#### [出題]
1. 旅行マンガの紹介文の冒頭には、本の書誌情報が書かれています。それを書名、巻数、著者名、レーベル名、出版社名、刊行年の順にすべて挙げてください。
2. 旅行マンガの紹介文を、最後の文の続きから書き継いでください。

#### [読解文]

暇さえあれば旅行したい!

旅にこそ生きる、客死もまたよいかも知れんなあ

『暇さえあれば旅行したい!――保存版・旅行にいこーらす』1から2巻
千里唱子
(ヤングユーコミックス)集英社,2001- 年。


 手帳にはいつも旅立ちとメモしてある私だけれど、生来の出不精、ひきこもり体質がそれを実現させようとしない。時に沸き上がる旅への情熱は、実際旅におもむこうとする前にすっかりしぼんで、結局つまらぬ日常にまみれている。この臆病ものっ! しかしいくら罵ってみても、なかなか日常を蹴って捨てるまでにはいたらない。つくづく駄目だ、心は今も旅の空を求めて已まぬというのに。

 そんな私にとって、本書の著者は驚異的である。今でこそペースは落ちたというが、かつては毎月のように旅に出ていたという、まさに私の対局にある人物。他のなにかに金を使う前に旅に費やすという旅最優先の生活である。人生に旅が組み込まれてしまっている。

#### [提供資料]
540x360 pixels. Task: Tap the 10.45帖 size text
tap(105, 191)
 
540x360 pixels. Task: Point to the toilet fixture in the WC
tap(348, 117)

#### [解答]
1.
書名:『暇さえあれば旅行したい!――保存版・旅行にいこーらす』
巻数:1から2巻
著者名:千里唱子
レーベル名:ヤングユーコミックス
出版社名:集英社
刊行年:2001年-

2.
 本書に紹介されている旅はすべて著者の自腹でまかなわれているため、著者の好みが前面に押し出されたラインナップになっている。普通の旅行記には載らないようなこともしばしば、しかしそれが実に味わい深いと感じられるのは、すべてが彼女の実際に見たものであり、さらにそれらが彼女の言葉によって記されているからだろう。人気スポットから見どころまで完全お仕着せのツアー、ガイドには抗う私だ。だが彼女はそういうつまらぬこだわりなしに、旅先を充分に満喫するすべを知っている。それなりにひどい目にも遭いながら、それでも旅の楽しみを伝えられるのは、あたかも呼吸するように旅で起こるすべてを楽しみと変えているためだろう。そのように旅することができたら、そこがいかなる土地であってもその瞬間瞬間を面白くあれるのではないだろうか。

 かくありたし。常日頃旅を思っている私に著者は、ちょっとした憧れである。旅に躊躇しないからだけではない。自由な魂をともに越境的に世界を眺めることのできる、天性の放浪者としての資質を感じられるからだ。一度死ぬような目に会ったからなのだろうか。ともあれ私は、小柄という彼女に人としての雄大さを見てしまう。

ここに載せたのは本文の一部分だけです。